Nevertheless, attaining financial freedom earlier in life through prudent saving and investing is possible. This doesn't necessarily mean complete independence from work but can provide a substantial benefit. For those who earn salaries, gaining some level of financial freedom early on has become increasingly important compared to a couple of decades ago.

Even though India is, in general, much more prosperous than it was a decade or two ago, potential professional and financial instability is a background fear for a lot more people. Amidst various job-related challenges, it is undeniable that individuals who have adequate savings tend to be the most stress-free. Unfortunately, the proportion of younger salary-earners - those in their 20s and 30 - who save is quite low. The young generation is almost uniformly dedicated to negative savings! As soon as people start earning, they take on some EMIs, essentially spending future savings today.

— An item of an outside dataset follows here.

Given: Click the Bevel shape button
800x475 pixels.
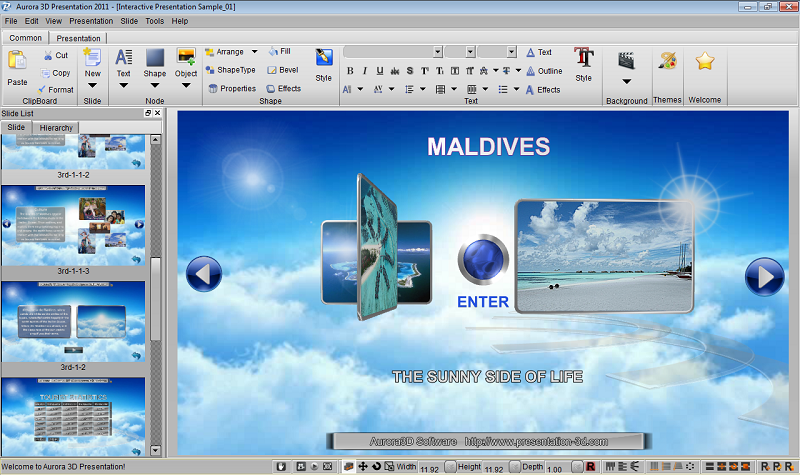Looking at the screenshot, I should pyautogui.click(x=283, y=70).
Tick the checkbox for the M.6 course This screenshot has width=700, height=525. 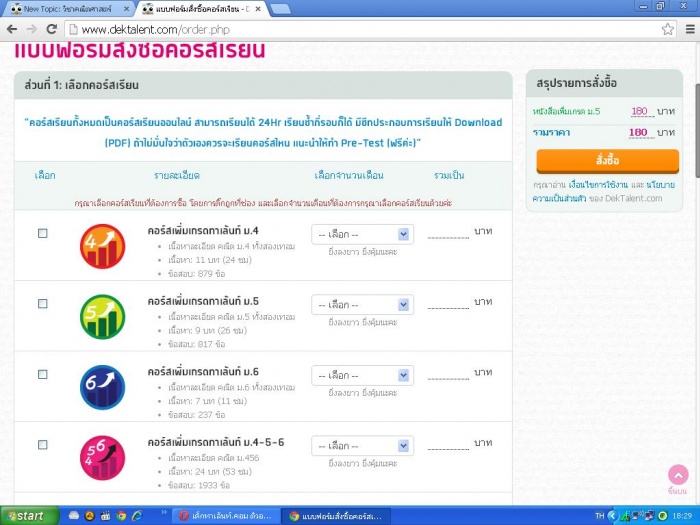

This sounds like the same crusty advice that older people always give the young, but it is true. Regardless of the job market's condition, early career savings significantly contribute to later-life happiness. Individuals with savings enough to cover a year or two of expenses, including EMIs, generally feel more secure about their career choices. Moreover, financial security empowers them to negotiate better employment terms, as they can afford to take risks.

The reality is that achieving this level of financial security is the closest many will come to financial independence. The concept is straightforward: the first step is to start saving, and the second is to save sufficiently. However, beginning this process is challenging, especially amidst a hyper-persuasive consumer culture that constantly lures you to spend. Nonetheless, this is the path to true financial independence for most people.